### Your objective
Repeat, line for line, the entries printed below.

### Exercise material
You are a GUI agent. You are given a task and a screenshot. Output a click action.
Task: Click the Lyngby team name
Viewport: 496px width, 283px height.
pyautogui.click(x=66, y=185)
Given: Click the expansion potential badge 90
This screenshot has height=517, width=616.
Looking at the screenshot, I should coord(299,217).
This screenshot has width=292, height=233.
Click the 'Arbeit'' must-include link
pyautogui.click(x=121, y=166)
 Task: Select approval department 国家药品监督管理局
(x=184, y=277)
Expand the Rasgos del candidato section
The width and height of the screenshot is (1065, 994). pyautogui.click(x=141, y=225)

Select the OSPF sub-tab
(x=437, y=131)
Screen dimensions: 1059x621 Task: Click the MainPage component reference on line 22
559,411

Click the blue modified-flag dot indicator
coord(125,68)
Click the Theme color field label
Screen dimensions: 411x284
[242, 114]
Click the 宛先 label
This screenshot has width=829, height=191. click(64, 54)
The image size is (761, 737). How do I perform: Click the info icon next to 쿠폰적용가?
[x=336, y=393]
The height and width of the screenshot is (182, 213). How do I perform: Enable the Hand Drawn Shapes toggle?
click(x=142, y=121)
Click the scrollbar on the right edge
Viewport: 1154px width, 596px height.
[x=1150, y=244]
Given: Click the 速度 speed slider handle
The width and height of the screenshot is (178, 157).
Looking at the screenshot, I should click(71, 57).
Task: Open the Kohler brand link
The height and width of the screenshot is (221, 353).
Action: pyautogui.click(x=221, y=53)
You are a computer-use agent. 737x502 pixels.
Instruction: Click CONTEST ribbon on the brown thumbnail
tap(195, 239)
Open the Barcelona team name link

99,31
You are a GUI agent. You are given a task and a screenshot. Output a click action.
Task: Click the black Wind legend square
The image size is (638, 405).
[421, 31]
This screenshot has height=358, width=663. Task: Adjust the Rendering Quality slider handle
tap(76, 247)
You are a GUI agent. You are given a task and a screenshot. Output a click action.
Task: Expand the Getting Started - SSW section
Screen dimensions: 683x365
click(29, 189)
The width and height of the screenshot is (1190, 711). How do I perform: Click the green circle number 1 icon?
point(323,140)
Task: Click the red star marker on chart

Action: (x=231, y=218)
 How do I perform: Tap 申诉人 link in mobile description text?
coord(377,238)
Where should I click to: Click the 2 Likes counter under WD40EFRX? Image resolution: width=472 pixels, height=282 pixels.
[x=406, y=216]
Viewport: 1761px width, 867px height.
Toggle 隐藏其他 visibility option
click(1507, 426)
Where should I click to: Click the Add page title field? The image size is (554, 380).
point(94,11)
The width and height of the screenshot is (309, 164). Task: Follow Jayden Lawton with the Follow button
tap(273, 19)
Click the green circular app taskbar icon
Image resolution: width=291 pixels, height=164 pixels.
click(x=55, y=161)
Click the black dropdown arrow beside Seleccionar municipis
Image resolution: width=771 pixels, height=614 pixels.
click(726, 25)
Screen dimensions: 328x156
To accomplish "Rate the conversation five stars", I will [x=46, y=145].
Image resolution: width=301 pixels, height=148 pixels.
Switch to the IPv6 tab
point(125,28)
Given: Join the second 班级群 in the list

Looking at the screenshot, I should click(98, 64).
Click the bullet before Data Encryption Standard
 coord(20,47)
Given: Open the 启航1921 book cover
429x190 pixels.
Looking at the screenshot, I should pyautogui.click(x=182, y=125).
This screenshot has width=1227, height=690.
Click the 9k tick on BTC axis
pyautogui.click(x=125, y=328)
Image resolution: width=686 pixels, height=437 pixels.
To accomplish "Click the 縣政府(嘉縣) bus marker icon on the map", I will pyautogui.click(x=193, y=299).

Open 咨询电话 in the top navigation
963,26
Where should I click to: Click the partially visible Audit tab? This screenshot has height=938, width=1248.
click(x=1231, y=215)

### Response to the exercise
You are a GUI agent. You are given a task and a screenshot. Output a click action.
Task: Click the Lyngby team name
Viewport: 496px width, 283px height.
pyautogui.click(x=66, y=185)
Given: Click the expansion potential badge 90
This screenshot has height=517, width=616.
Looking at the screenshot, I should coord(299,217).
This screenshot has width=292, height=233.
Click the 'Arbeit'' must-include link
pyautogui.click(x=121, y=166)
 Task: Select approval department 国家药品监督管理局
(x=184, y=277)
Expand the Rasgos del candidato section
The width and height of the screenshot is (1065, 994). pyautogui.click(x=141, y=225)

Select the OSPF sub-tab
(x=437, y=131)
Screen dimensions: 1059x621 Task: Click the MainPage component reference on line 22
559,411

Click the blue modified-flag dot indicator
coord(125,68)
Click the Theme color field label
Screen dimensions: 411x284
[242, 114]
Click the 宛先 label
This screenshot has width=829, height=191. click(64, 54)
The image size is (761, 737). How do I perform: Click the info icon next to 쿠폰적용가?
[x=336, y=393]
The height and width of the screenshot is (182, 213). How do I perform: Enable the Hand Drawn Shapes toggle?
click(x=142, y=121)
Click the scrollbar on the right edge
Viewport: 1154px width, 596px height.
[x=1150, y=244]
Given: Click the 速度 speed slider handle
The width and height of the screenshot is (178, 157).
Looking at the screenshot, I should click(71, 57).
Task: Open the Kohler brand link
The height and width of the screenshot is (221, 353).
Action: pyautogui.click(x=221, y=53)
You are a computer-use agent. 737x502 pixels.
Instruction: Click CONTEST ribbon on the brown thumbnail
tap(195, 239)
Open the Barcelona team name link

99,31
You are a GUI agent. You are given a task and a screenshot. Output a click action.
Task: Click the black Wind legend square
The image size is (638, 405).
[421, 31]
This screenshot has height=358, width=663. Task: Adjust the Rendering Quality slider handle
tap(76, 247)
You are a GUI agent. You are given a task and a screenshot. Output a click action.
Task: Expand the Getting Started - SSW section
Screen dimensions: 683x365
click(29, 189)
The width and height of the screenshot is (1190, 711). How do I perform: Click the green circle number 1 icon?
point(323,140)
Task: Click the red star marker on chart

Action: (x=231, y=218)
 How do I perform: Tap 申诉人 link in mobile description text?
coord(377,238)
Where should I click to: Click the 2 Likes counter under WD40EFRX? Image resolution: width=472 pixels, height=282 pixels.
[x=406, y=216]
Viewport: 1761px width, 867px height.
Toggle 隐藏其他 visibility option
click(1507, 426)
Where should I click to: Click the Add page title field? The image size is (554, 380).
point(94,11)
The width and height of the screenshot is (309, 164). Task: Follow Jayden Lawton with the Follow button
tap(273, 19)
Click the green circular app taskbar icon
Image resolution: width=291 pixels, height=164 pixels.
click(x=55, y=161)
Click the black dropdown arrow beside Seleccionar municipis
Image resolution: width=771 pixels, height=614 pixels.
click(726, 25)
Screen dimensions: 328x156
To accomplish "Rate the conversation five stars", I will [x=46, y=145].
Image resolution: width=301 pixels, height=148 pixels.
Switch to the IPv6 tab
point(125,28)
Given: Join the second 班级群 in the list

Looking at the screenshot, I should click(98, 64).
Click the bullet before Data Encryption Standard
 coord(20,47)
Given: Open the 启航1921 book cover
429x190 pixels.
Looking at the screenshot, I should pyautogui.click(x=182, y=125).
This screenshot has width=1227, height=690.
Click the 9k tick on BTC axis
pyautogui.click(x=125, y=328)
Image resolution: width=686 pixels, height=437 pixels.
To accomplish "Click the 縣政府(嘉縣) bus marker icon on the map", I will pyautogui.click(x=193, y=299).

Open 咨询电话 in the top navigation
963,26
Where should I click to: Click the partially visible Audit tab? This screenshot has height=938, width=1248.
click(x=1231, y=215)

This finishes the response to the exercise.